Virginia: A 17-year-old Muslim girl from Virginia, Nabra Hassanen, was attacked and beaten to death with a baseball bat en route to the local mosque with friends. She was coming back from eating at an IHOP for suhoor, the pre-dawn meal during the holy month of Ramadan. According to police, the assailant struck her with a bat and took her away in his car. Hours later, her body was found in a nearby pond. Medical examiners said the teen died of blunt force trauma to her head and neck.
In this case, Fairfax County Police spokeswoman Julie Parker said during a news conference Monday evening that no evidence has been recovered that shows this was a hate crime. Under Virginia law, a hate crime is defined as a criminal act intended to intimidate, harass or instill fear in an individual due to their religion, race or ethnic origin.
Martinez Torres who was charged with assaulting and ultimately killing Nabra Hassanen with a baseball bat is a citizen and national of El Salvador, according to an Immigration and Customs Enforcement spokesperson. Martinez Torres drove past the group of as many as 15 teenagers ― some were walking, some were riding bicycles ― and got into an argument with a boy riding a bike in the roadway. As the altercation intensified, he drove onto the curb causing the teenagers to scatter. He followed them to a nearby parking lot. Torres chased Hassanen on foot and hit her with the bat. He took her in his car “to a second location” in nearby Loudon County, police said.

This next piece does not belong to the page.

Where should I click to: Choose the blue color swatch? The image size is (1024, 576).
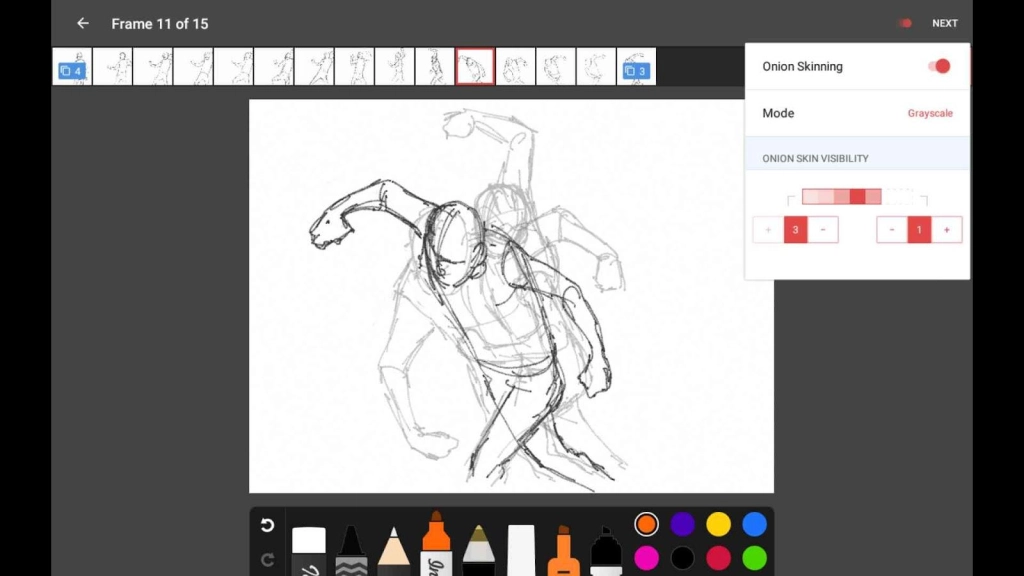pos(755,522)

For Hassanen’s family the attack is another in a string of horrors that have affected Muslims in the United States in recent years. “I’m sure the guy hit my daughter because she’s Muslim and she was wearing the hijab,” Sawsan Gazzar, Hassanen’s mother, told The Washington Post. In an interview with The Guardian on Monday, the Virginia teen’s father, Mohmoud Hassanen, said he didn’t believe the police version. Torres “killed my daughter because she is Muslim,” he said. “That’s what I believe. That’s what I told the lieutenant.”
Many Muslim Americans find it hard to accept that Hassanen’s religion didn’t play a role in her killing, especially because a lot of hate crimes have already happened. Just weeks ago, a man harassed two young women, one of them was Muslim and wearing a head covering, on a train in Portland, Oregon, and allegedly killed two men who intervened. There is also the online petition urging that the murder be investigated as a hate crime which garnered more than 14,000 signatures on Tuesday. The investigation is ongoing, and police would not rule out that the crime was racially or religiously motivated.